A more efficient approach to stillbirth evaluation that accounts for infectious etiologies may require a focus on fetal rather than maternal testing. Universal placental pathology and fetal autopsy would allow for progression to bacterial culture and/or viral PCR in all cases where pathologic examination suggests the presence of infection. Full fetal autopsy is not always performed due to clinical, social, or economic concerns, but targeted sampling can allow for limited fetal testing (cultures and viral PCRs) with important diagnostic yield. Ongoing critical evaluation of testing utility and cost-effectiveness is required, balancing potential diagnostic benefits with economic burdens of expanded testing for fetal infection.

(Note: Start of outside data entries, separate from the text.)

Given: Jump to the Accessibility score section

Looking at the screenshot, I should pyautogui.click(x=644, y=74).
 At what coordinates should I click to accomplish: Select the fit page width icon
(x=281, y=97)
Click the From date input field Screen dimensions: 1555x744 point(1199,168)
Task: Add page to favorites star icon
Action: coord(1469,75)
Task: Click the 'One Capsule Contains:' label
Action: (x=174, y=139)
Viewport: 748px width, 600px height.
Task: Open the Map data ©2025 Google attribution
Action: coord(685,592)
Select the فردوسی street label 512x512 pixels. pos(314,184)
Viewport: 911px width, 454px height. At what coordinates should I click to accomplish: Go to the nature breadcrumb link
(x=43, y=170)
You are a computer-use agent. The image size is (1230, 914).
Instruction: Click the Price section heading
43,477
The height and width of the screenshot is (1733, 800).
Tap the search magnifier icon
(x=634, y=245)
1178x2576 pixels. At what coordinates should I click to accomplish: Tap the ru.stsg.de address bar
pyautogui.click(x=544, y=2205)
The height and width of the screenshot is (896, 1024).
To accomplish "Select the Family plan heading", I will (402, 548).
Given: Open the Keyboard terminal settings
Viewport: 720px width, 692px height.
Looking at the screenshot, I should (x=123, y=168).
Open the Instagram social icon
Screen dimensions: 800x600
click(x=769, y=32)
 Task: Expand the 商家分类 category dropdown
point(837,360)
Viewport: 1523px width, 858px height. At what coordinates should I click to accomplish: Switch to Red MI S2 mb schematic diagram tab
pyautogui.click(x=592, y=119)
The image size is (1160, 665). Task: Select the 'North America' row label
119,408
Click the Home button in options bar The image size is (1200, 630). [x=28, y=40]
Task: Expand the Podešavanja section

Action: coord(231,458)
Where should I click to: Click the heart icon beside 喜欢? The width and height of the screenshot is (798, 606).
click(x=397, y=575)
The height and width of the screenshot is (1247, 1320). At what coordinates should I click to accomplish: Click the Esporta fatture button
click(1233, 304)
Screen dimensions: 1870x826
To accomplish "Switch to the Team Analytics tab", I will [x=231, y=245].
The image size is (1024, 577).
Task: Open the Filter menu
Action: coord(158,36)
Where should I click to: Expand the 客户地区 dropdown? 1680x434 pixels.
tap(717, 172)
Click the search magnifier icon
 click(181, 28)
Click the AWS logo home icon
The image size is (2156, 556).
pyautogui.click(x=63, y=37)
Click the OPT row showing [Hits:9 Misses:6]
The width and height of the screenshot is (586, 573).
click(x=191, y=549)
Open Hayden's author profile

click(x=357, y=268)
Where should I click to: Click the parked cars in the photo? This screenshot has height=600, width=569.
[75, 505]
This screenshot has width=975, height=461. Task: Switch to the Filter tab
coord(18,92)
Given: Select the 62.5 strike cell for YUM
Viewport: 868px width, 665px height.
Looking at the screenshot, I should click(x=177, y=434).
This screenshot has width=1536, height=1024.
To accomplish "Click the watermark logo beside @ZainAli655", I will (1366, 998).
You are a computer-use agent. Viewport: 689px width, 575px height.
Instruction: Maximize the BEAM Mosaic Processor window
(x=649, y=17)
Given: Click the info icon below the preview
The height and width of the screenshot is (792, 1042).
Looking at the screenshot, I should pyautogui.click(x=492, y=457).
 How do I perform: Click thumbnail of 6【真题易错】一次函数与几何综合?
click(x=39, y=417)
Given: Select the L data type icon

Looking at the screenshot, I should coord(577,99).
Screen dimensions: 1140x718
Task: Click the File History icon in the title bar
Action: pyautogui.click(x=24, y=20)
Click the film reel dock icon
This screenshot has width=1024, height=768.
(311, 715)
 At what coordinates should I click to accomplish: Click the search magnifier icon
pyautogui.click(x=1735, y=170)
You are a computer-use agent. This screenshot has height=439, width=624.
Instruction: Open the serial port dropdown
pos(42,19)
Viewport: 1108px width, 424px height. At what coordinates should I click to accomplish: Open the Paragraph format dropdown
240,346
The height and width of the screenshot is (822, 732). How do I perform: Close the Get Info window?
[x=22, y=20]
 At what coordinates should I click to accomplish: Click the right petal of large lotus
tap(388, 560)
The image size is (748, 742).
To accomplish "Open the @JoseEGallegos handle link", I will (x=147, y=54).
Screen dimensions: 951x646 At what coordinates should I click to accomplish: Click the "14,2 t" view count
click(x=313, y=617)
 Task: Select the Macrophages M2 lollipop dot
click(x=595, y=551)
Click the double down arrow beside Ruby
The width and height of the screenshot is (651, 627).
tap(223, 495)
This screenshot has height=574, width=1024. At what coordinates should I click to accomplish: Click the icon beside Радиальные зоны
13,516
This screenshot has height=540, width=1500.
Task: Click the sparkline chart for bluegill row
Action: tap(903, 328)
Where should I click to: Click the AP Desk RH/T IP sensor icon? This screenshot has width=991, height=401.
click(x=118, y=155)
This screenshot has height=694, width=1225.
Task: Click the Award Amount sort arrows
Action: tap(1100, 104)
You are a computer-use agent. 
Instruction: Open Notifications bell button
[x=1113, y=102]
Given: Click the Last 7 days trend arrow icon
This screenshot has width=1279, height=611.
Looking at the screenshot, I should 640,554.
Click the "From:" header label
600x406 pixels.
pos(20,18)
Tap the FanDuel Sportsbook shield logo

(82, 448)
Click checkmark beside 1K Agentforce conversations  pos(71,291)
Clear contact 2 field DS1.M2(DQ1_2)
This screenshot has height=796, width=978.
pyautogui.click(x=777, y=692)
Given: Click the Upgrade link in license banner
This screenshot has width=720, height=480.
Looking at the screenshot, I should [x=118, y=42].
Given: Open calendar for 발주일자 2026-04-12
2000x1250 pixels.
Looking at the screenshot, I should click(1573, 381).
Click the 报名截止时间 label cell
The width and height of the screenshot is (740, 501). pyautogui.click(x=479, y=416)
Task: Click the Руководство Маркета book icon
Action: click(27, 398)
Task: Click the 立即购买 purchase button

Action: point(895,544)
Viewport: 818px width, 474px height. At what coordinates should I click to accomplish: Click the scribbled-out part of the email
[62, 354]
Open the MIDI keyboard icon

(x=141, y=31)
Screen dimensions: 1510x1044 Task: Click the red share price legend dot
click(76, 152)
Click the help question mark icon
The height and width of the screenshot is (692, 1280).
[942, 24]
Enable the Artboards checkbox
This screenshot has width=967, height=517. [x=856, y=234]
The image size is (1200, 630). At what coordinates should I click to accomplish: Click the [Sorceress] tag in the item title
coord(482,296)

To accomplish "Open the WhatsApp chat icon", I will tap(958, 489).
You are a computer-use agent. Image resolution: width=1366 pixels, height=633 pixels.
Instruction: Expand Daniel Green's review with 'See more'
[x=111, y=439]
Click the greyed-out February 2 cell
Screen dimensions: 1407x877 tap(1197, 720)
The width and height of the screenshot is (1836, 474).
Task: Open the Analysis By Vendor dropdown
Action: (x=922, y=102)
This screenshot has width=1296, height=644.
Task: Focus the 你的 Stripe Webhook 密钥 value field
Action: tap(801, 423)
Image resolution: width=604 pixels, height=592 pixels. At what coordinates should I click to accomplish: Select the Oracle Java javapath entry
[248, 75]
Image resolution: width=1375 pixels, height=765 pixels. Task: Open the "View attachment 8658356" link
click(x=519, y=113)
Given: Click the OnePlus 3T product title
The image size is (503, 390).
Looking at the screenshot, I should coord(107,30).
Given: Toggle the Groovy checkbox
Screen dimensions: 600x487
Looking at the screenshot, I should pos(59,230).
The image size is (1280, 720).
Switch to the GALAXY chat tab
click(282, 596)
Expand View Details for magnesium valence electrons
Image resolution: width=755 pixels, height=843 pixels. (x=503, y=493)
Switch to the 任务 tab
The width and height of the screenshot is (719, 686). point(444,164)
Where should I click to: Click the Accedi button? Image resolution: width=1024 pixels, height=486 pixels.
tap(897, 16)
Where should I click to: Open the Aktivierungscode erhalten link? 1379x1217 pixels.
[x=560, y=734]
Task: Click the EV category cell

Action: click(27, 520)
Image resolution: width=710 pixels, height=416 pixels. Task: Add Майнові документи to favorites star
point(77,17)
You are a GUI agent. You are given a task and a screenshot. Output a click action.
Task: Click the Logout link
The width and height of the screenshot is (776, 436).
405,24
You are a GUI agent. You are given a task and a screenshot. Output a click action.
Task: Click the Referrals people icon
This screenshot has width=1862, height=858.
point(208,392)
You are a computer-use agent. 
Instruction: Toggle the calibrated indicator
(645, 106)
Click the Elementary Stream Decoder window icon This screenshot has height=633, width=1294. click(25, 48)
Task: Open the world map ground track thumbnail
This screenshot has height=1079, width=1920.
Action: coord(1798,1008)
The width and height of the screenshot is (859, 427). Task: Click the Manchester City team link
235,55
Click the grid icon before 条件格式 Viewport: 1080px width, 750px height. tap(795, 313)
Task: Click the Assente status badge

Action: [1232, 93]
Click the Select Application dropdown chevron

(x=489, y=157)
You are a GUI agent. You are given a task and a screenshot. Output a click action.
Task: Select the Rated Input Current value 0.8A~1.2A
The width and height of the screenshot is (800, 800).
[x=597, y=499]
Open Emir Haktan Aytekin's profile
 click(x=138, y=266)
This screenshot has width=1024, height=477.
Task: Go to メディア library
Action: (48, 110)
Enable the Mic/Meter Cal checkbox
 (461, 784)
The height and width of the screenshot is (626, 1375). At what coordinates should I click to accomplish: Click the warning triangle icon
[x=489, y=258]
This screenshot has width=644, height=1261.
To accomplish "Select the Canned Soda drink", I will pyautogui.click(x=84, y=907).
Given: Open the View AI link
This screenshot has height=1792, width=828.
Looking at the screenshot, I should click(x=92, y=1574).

Strengths of our study include manual chart review of almost 400 stillbirths occurring over a 6-year period, with detailed data collection regarding obstetric history, delivery course, and stillbirth evaluation. We acknowledge limitations. This retrospective review of clinical practice in our highly-resourced academic health system may not be generalizable to all settings. We could not retrospectively determine provider and/or family reasoning to obtain or defer specific stillbirth evaluation elements. Our primary objective was to characterize stillbirth evaluation, focusing on infectious components, and not to adjudicate the underlying probable and/or possible causes of fetal demise. Therefore, we cannot comment upon the distribution of stillbirth etiologies in this cohort, nor the association of any postnatal testing with the presumed stillbirth etiology.

Conclusions

Our results suggest that local practices can be optimized to better identify potential infectious contributions to stillbirth. Adherence to ACOG Grade 1 A recommendations for core diagnostic testing combined with direct fetal bacterial, viral, and parasitic testing could result in the optimal etiologic capture. This, in turn could support preventative measures for both the individual patient and for the pregnant population and improve future pregnancy outcomes.